La nostalgie, passion des retours impossibles, naît de l’expérience du manque. Les lieux, temps et états hors de portée – terre natale, âge d’or, origine, vie intacte – sont les objets de cette langueur, faisant du sujet nostalgique un être doublement présent et absent, entre enracinement et errance. Ce néologisme, forgé au xviie siècle pour désigner le mal du pays, évoque aujourd’hui aussi bien une posture passéiste qu’une ressource psychique face à la mort inévitable, ou encore l’aspiration à un idéal.
Faits et fantasmes à la fois, les objets hybrides de la nostalgie sont invoqués et transposés par le théâtre.

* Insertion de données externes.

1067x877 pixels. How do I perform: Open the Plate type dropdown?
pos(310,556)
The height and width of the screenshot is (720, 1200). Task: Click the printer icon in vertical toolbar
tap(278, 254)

Art des sens et du partage de matières, d’odeurs, de lumières et d’ombres, de sons et de silences, il sait, tout comme la madeleine de Proust, rendre présent l’inaccessible et faire émerger des sensations nostalgiques en donnant chair et relief aux « fantômes du regret » (A. Camus).
Cet ouvrage réunit vingt-et-un textes sur les pratiques et les discours nostalgiques – ou anti-nostalgiques – du xviie au xxie siècle, questionnant des stratégies et des dispositifs de mise en scène, de dramaturgie, du corps en scène, de transmission des savoirs incarnés, de scénographie et d’historiographie des arts vivants.
Contributions de : Eugenio Barba, E. Baudou, Magdalena Bournot, Laurette Burgholzer, Guido Di Palma, Pierre Frantz, Raimondo Guarino, Thibaut Julian, Pierre Lesquelen, Arnaud Maïsetti, Samantha Marenzi, Vincenzo Mazza, Dario Maria Nicolosi, Lydie Parisse, Nicola Pasqualicchio, Béatrice Picon-Vallin, Tiphaine Pocquet, Stéphane Poliakov, Jean-Marie Pradier, Franco Ruffini, Klaas Tindemans.
Avec six dessins de Laurette Burgholzer.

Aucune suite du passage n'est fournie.